The company saw revenue in the six months to June smash through the £1 billion barrier, barrelling up 48 per cent to £1.2 billion. Pre-tax profits were up 13 per cent to £28.6 million.
Executive chairman John Morgan said he was expecting 2008’s figures to surpass those of last year which saw turnover hit £2.1 billion and pre-tax profits come in at £57.6 million.
Mr Morgan admitted he had been surprised how well its fit-out arm was doing in the current market and said he expected the remaining half of the year to improve for this part of the business. Operating profit was down £900,000 to £11.5 million but margins had hit a record 5.6 per cent.
He said: “The second half is going to be stronger.
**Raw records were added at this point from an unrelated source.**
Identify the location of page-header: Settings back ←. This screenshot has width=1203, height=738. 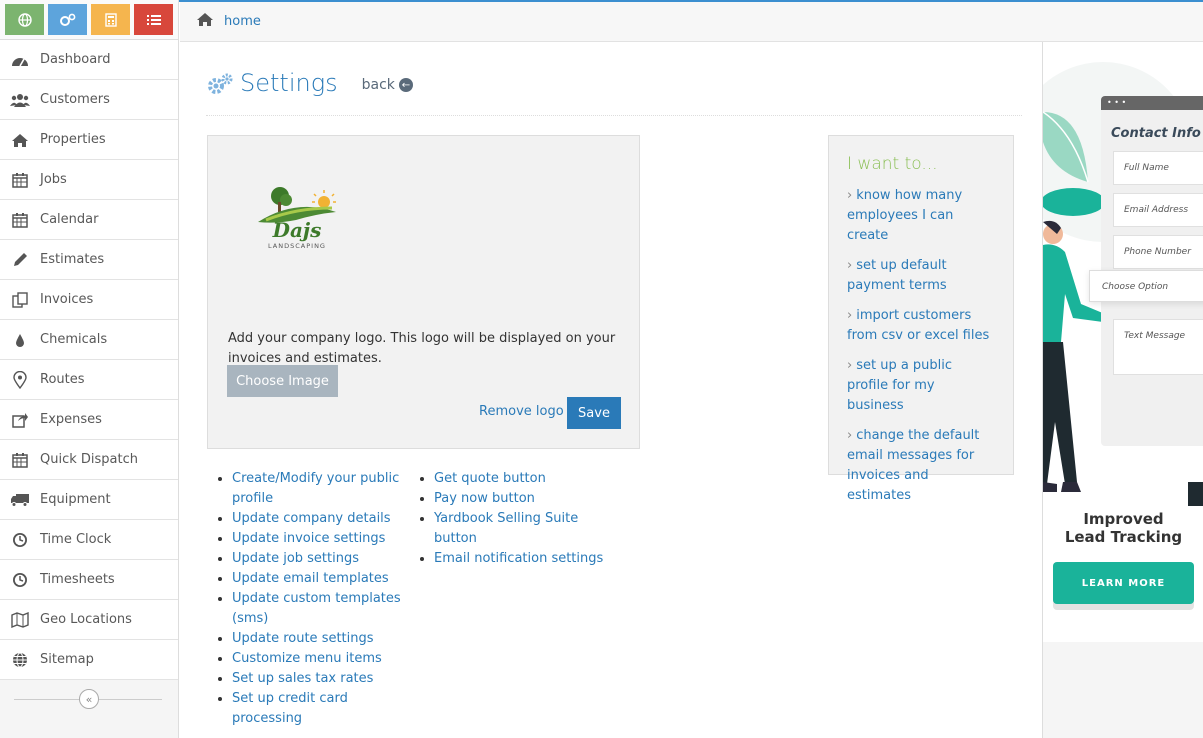
(614, 92).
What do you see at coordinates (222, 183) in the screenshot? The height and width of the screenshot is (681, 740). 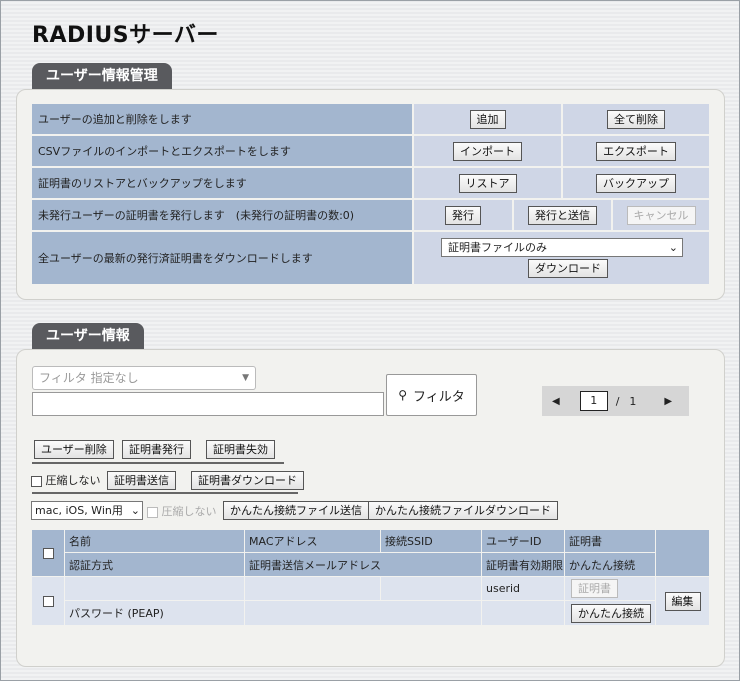 I see `mgmt-label: 証明書のリストアとバックアップをします` at bounding box center [222, 183].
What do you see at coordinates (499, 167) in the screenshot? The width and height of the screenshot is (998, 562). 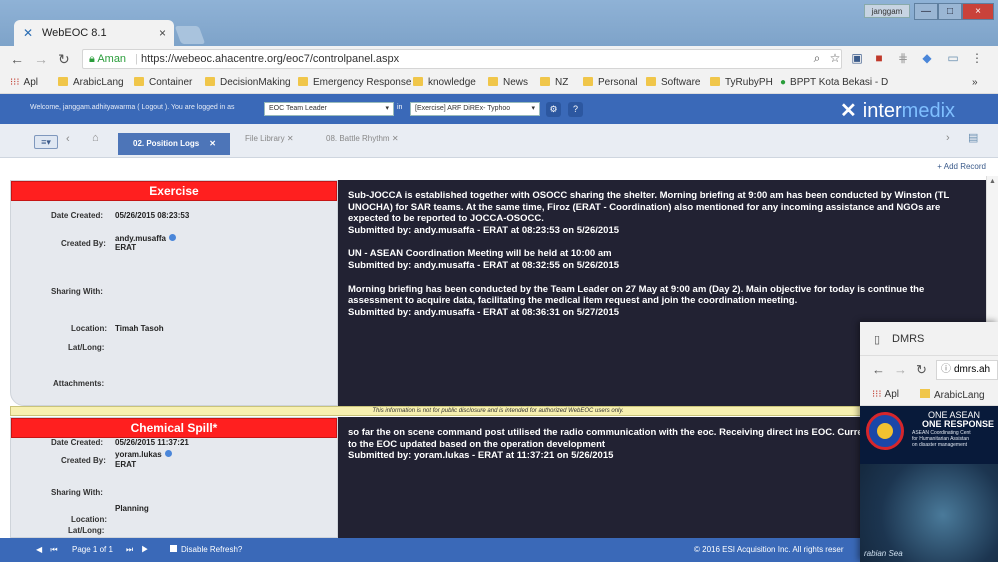 I see `action-bar: + Add Record` at bounding box center [499, 167].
We have a lot of long-standing clients and we’ve increased our market share. All we need is change, where firms decide to upgrade their offices which is where we come in.” The West End of London is holding up well, he added, but the City was suffering.
Profits at the firm’s housing arm Lovell was hit by the stricken state of the private housing market which Mr Morgan had said had meant the amount of units it was building had halved since the start of the year.
But affordable housing was still performing well while Mr Morgan said its construction and infrastructure arms were turning in strong results.
Its construction arm is doing less commercial work for developers but this didn’t prevent the arm seeing operating profits up 86 per cent to £4.1 million with infrastructure bettering this with a rise of 90 per cent to see profits hit £7.6 million.
Mr Morgan said its infrastructure arm would do well next year. He added: “It is a big growth area for us. Rail, utilities and especially tunnels.”